Al-Kuwaiti inadvertently led intelligence officials to bin Laden when he used a telephone last year to talk with someone the U.S. had wiretapped. The CIA then tracked al-Kuwaiti back to the walled compound in Abbottabad, which was located near a Pakistani army academy.
Bin Laden was living in the house for up to six years before US Navy Seals raided the compound and shot the al-Qaida leader.
One of bin Laden's daughters, who says she saw US forces shooting her father, is in Pakistani custody, said a Pakistani intelligence official, speaking on condition of anonymity in line with the agency's policy.
A total of 10-12 people, including six or seven children, and a woman have been seized from the compound and are all in Pakistani custody, he said. The woman, whose nationality the official would not disclose, is wounded and undergoing treatment at a hospital, he said.
That bin Laden lived in Abbottabad for so long undetected has reignited long-standing suspicions that the country is playing a double game.
Some U.S. lawmakers have suggested that Washington cut or terminate American aid to Pakistan as a result. But others are advising caution - Pakistan has nuclear arms, is already unstable and the US needs its support to withdraw from Afghanistan.
Mike Rogers, the chairman of the House Intelligence Committee, said the discovery of bin Laden so close to an army installation was "embarrassing to them" but that institutional entities like the army, intelligence service and government likely didn't know about bin Laden's presence.
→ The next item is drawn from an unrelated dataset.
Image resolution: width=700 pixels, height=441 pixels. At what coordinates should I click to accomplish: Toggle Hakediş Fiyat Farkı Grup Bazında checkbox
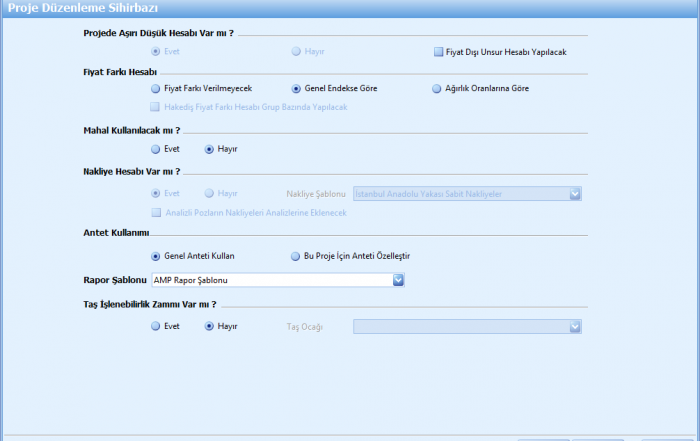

Meanwhile, Indonesia's defense minister Purnomo Yusgiantoro said the country's most wanted terrorist suspect Umar Patek was in Abbottabad to meet Osama bin Laden when he was arrested there early this year. Patek was injured in a raid by Pakistani intelligence agents on a house in Abbottabad on January 25, but news of arrest only leaked out in late March.
A senior American counterterrorism official said Patek's arrest in Abbottabad "appears to have been pure coincidence" and that there were no indications that Patek met with bin Laden in Abbottabad.